Your assignment:
What you return should match every entry, character for character.

┌─ Material provided

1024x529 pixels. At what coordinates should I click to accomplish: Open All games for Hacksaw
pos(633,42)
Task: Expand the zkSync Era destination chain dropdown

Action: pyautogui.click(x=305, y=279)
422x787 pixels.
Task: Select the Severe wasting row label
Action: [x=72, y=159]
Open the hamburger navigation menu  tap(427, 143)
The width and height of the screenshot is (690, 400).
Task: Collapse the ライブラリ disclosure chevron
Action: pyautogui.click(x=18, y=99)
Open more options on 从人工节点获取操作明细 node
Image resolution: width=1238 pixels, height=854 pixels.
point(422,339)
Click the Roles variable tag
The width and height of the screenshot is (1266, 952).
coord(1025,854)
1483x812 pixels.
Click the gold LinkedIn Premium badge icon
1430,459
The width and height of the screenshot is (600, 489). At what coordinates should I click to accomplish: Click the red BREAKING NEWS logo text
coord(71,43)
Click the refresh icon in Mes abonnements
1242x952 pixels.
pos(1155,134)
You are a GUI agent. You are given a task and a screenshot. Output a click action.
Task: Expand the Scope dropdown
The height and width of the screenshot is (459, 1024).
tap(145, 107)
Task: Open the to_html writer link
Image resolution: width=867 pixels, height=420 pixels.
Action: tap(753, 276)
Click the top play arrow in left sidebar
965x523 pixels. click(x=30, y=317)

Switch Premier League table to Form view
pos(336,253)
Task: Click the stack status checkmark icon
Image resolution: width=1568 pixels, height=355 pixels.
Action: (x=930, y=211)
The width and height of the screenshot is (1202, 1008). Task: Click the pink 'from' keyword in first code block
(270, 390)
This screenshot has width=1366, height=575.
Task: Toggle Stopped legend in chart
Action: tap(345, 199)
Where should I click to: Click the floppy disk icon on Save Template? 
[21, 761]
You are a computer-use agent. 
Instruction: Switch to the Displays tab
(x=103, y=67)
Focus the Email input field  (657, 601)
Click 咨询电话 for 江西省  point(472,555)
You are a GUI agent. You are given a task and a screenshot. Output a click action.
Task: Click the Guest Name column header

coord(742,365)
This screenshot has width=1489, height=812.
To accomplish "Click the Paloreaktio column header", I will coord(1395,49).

└─

Result of this task:
1024x529 pixels. At what coordinates should I click to accomplish: Open All games for Hacksaw
pos(633,42)
Task: Expand the zkSync Era destination chain dropdown

Action: pyautogui.click(x=305, y=279)
422x787 pixels.
Task: Select the Severe wasting row label
Action: [x=72, y=159]
Open the hamburger navigation menu  tap(427, 143)
The width and height of the screenshot is (690, 400).
Task: Collapse the ライブラリ disclosure chevron
Action: pyautogui.click(x=18, y=99)
Open more options on 从人工节点获取操作明细 node
Image resolution: width=1238 pixels, height=854 pixels.
point(422,339)
Click the Roles variable tag
The width and height of the screenshot is (1266, 952).
coord(1025,854)
1483x812 pixels.
Click the gold LinkedIn Premium badge icon
1430,459
The width and height of the screenshot is (600, 489). At what coordinates should I click to accomplish: Click the red BREAKING NEWS logo text
coord(71,43)
Click the refresh icon in Mes abonnements
1242x952 pixels.
pos(1155,134)
You are a GUI agent. You are given a task and a screenshot. Output a click action.
Task: Expand the Scope dropdown
The height and width of the screenshot is (459, 1024).
tap(145, 107)
Task: Open the to_html writer link
Image resolution: width=867 pixels, height=420 pixels.
Action: tap(753, 276)
Click the top play arrow in left sidebar
965x523 pixels. click(x=30, y=317)

Switch Premier League table to Form view
pos(336,253)
Task: Click the stack status checkmark icon
Image resolution: width=1568 pixels, height=355 pixels.
Action: (x=930, y=211)
The width and height of the screenshot is (1202, 1008). Task: Click the pink 'from' keyword in first code block
(270, 390)
This screenshot has width=1366, height=575.
Task: Toggle Stopped legend in chart
Action: tap(345, 199)
Where should I click to: Click the floppy disk icon on Save Template? 
[21, 761]
You are a computer-use agent. 
Instruction: Switch to the Displays tab
(x=103, y=67)
Focus the Email input field  (657, 601)
Click 咨询电话 for 江西省  point(472,555)
You are a GUI agent. You are given a task and a screenshot. Output a click action.
Task: Click the Guest Name column header

coord(742,365)
This screenshot has width=1489, height=812.
To accomplish "Click the Paloreaktio column header", I will coord(1395,49).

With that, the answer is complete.